Şimdi, Kıbrıslı Rumların bugüne kadar açtığı 1500 civarındaki davanın düşmesi bekleniyor. Yani bu karar, 1990’lı yılların başından bu yana Kıbrıslı Rumlar tarafından AİHM’e taşınmış 1500’den fazla dava başvurusu için emsal oluşturuyor.
Bir anlamda, AİHM’de bekleyen dava başvuruları, henüz iç hukuk yolları tüketilmediği gerekçesiyle bundan sonra kabul edilemez ilan edilecek. AİHM’in gerekçeli kararında, Ankara’ya karşı mülkiyet iddiaları olan Kıbrıslı Rumlar ya TMK’ya gidecek ya da Ada’da taraflar arasında siyasi çözümü bekleyecek. AİHM’e dava başvurusunda bulunmak için, kendisine karşı başvuru yapılacak ülkedeki iç hukuk yollarının tüketilmesi gerekiyor.
‘Rüşvet mekanizması’ demişlerdi
Kıbrıslı Rum yetkililer, TMK’yı kurulduğu dönemde, “Rumları rüşvetle satın almak için” yaratılmış bir mekanizma olarak tanımlamış ve Komisyonu kabul etmediklerini söylemişlerdi. TMK, Rum yönetimi vatandaşlarının mülkiyet konusundaki taleplerini dostane çözümle sonuçlandırmak ve Rumların Kuzey’deki mülkiyet iddialarına kesin bir çözüm getirmek amacıyla faaliyet gösteriyor.
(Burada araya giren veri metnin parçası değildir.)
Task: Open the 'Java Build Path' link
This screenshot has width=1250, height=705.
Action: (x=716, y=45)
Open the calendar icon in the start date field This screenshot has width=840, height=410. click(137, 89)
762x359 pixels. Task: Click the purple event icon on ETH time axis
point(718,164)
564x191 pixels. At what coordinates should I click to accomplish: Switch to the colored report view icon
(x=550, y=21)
TMK’nın hükmettiği tazminatların ödenmesinden sonra Rum vatandaşlarının Kuzey Kıbrıs’taki mülkleri üzerinde herhangi bir hak veya yetkileri kalmıyor. TMK’ya bugüne kadar Rumlar tarafından 450’yi aşan başvuru yapıldı. Başvurulardan 100’e yakını dostane çözümle sonuçlandırıldı. TMK, bugüne kadar yaklaşık 40 milyon sterlin tazminat ödeyerek, kamulaştırma yaptı.
2004’te Rumların Annan Planı’na ‘hayır’ demesinin ardından AİHM içinde Kuzey Kıbrıs’ta Rumların mülkiyet sorunları için iç hukuk yolu oluşturma fikri gündeme geldi. Fikri büyük ölçüde benimseyen Mahkeme, Haziran 2004’te Kuzey Kıbrıs’ta Kıbrıslı Rumlar için iç hukuk yolu sürecini başlattı.
Türkiye’nin de bu fikri benimsemesiyle, 2005’te, AİHM’in bir Kıbrıslı Rumun açtığı davayla ilgili kararda yer alan hükümler doğrultusunda ve KKTC yasaları temelinde TMK kuruldu. TMK’nın AİHM standartlarında çalıştığını göstermek amacıyla Avrupa Konseyi’nin eski genel sekreteri Daniel Tarschy ile Avrupa Konseyi’nin eski genel sekreter yardımcısı Hans Christian Krüger, TMK üyeliğine getirildi.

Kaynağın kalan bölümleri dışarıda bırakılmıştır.